The answer is $\boxed{132}$. Bound: A segment containing the central point is called a stick A diagonal segment of maximal length is called a long segment A diagonal segment of the second longest length is called a medium segment Notice that no two sticks or long segments can be the same color and no three medium segments can be the same color. Also, a stick, a long segment, and a medium segment can not all be the same color. Finally, two medium segments and a long segment can not all be the same color. That means one color is able to color at most one stick and two medium segments or two of any of the above types of segments. Algebraically, we want to find the minimum number of triples of the form $(2,1,0)$, $(1,0,1)$, or $(0,1,1)$ such that each component of the sum is at least $99$. A very elementary argument shows that we need at least $132$ triplets.

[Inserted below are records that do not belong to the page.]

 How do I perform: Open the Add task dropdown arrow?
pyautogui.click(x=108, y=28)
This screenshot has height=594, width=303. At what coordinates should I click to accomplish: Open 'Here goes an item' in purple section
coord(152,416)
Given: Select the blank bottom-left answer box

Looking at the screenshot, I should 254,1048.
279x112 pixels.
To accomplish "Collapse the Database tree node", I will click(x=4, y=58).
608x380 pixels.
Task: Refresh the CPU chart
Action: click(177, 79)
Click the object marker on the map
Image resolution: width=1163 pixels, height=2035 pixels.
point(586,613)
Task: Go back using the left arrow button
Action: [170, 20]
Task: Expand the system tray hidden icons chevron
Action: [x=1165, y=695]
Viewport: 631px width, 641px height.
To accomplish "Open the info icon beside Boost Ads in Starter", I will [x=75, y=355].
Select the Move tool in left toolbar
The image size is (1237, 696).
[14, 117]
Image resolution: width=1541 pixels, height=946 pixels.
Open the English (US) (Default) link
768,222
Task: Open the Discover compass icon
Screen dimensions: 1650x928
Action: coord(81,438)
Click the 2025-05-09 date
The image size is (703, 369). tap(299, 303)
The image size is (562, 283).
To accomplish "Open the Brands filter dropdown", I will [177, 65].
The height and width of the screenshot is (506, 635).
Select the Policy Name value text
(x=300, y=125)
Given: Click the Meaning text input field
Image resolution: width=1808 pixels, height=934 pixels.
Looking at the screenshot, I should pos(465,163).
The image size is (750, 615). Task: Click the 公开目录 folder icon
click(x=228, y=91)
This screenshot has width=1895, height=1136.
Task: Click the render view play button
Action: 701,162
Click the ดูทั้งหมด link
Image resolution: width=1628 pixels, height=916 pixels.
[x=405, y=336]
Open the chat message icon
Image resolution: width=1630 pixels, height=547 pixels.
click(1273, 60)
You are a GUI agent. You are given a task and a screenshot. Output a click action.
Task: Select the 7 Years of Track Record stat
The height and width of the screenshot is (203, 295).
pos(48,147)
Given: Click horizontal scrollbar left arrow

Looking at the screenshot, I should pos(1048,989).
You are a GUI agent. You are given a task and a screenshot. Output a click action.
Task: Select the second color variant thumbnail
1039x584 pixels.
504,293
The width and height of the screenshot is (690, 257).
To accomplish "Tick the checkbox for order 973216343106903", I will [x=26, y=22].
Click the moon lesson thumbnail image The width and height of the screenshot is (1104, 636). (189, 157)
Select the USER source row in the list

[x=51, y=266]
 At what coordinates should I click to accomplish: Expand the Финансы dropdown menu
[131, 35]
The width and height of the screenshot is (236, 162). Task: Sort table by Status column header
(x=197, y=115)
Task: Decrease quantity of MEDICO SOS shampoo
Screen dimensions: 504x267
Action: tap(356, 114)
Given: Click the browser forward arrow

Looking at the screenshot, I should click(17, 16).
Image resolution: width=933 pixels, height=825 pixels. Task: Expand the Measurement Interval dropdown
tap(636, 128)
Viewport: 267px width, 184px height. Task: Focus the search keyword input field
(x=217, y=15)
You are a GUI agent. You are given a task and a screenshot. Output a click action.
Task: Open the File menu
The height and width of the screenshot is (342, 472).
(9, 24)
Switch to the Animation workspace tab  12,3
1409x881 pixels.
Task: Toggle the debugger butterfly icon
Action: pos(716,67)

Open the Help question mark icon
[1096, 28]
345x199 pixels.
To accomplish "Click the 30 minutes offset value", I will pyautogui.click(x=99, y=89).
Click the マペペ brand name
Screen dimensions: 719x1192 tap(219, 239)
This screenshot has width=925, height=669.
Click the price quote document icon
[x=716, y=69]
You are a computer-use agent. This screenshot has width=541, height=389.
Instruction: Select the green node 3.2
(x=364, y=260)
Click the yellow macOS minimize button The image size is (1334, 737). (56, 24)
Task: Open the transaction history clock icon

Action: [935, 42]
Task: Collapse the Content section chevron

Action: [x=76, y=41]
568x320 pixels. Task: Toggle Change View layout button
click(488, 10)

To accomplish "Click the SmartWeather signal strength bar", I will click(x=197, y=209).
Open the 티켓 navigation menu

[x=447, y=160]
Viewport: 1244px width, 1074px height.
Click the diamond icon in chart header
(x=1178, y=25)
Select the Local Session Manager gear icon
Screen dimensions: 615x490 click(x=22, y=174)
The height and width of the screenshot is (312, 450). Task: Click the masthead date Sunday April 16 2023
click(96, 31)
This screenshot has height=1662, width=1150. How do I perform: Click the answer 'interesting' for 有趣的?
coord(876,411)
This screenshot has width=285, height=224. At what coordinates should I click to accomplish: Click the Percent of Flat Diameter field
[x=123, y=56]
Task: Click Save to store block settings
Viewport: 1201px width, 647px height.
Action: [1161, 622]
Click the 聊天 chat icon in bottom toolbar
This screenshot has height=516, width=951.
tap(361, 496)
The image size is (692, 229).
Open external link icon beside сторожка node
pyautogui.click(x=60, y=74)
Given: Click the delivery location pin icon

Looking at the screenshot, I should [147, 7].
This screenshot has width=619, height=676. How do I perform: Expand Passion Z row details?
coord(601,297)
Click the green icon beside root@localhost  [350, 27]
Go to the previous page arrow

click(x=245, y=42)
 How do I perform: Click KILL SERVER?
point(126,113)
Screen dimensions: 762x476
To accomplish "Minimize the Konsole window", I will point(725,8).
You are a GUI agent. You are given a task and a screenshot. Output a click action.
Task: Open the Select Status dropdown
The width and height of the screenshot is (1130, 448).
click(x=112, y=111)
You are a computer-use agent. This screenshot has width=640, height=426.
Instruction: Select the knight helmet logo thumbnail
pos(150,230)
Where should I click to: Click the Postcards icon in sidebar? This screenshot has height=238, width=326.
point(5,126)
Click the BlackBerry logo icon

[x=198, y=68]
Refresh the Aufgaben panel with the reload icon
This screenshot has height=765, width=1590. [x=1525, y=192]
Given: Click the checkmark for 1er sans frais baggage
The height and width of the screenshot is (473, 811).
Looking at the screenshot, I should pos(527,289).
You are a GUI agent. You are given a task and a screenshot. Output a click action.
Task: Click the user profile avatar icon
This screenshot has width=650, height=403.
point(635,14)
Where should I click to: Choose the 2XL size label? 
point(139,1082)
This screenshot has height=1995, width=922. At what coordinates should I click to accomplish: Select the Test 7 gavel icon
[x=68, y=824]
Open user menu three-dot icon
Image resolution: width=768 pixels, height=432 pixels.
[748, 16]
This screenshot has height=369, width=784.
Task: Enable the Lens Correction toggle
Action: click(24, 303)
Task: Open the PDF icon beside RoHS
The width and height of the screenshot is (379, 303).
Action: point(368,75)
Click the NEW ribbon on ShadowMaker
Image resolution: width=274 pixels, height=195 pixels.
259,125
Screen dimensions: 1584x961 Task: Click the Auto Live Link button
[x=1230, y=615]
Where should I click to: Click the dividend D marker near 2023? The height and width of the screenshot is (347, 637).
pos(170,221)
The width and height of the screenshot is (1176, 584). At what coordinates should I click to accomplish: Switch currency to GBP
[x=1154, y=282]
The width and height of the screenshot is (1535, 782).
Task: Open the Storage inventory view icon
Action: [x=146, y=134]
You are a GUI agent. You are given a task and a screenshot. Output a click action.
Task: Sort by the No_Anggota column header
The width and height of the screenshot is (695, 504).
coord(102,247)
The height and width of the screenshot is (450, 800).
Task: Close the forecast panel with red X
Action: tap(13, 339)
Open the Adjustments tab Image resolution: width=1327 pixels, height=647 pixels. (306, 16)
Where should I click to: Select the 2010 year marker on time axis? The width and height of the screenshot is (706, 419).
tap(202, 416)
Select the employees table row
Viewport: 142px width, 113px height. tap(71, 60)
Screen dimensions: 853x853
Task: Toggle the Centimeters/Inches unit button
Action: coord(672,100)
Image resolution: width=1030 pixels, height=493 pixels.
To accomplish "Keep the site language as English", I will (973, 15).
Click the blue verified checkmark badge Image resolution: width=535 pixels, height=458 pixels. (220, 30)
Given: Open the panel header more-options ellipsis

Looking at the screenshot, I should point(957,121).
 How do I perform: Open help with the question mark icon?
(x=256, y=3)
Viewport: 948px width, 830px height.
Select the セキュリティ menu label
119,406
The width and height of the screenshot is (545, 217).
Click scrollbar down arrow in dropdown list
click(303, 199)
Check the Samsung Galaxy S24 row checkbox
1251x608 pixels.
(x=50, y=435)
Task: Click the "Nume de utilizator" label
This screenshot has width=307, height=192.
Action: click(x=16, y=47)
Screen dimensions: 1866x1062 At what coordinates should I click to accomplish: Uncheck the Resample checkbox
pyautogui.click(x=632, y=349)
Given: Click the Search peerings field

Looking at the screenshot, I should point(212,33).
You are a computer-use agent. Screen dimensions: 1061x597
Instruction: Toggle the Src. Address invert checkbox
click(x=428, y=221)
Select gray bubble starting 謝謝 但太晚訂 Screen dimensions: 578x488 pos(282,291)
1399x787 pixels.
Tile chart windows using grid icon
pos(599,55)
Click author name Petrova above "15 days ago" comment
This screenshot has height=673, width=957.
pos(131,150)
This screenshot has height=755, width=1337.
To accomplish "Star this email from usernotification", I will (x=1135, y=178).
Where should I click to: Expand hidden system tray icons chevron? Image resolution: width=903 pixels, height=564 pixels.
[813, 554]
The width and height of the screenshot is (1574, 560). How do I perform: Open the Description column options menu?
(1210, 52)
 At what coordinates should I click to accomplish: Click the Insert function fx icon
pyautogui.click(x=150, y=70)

Construction: It is not hard to partition the $99$ sticks, medium segments, and long segments into $33$ pairs of two sticks and one medium segment that do not intersect, $33$ pairs of a stick and a long segment that do not intersect, and $66$ pairs of a medium and a long segment that do not intersect (This is rather tedious but straightforward to provide a construction). Now color each of these groups one of $132$ colors. Notice that each segment smaller than a medium segment is parallel to a medium or long segment and is contained in it's smaller arc. To finish the construction simply color each of these smaller segments the same color as the segment described previously. This clearly avoids intersections.

Can any verify if that is the correct answer?

Yes, $4n/3$ is the correct answer. But I have not gone through the details of the solution above, so I don't know if the argument is correct.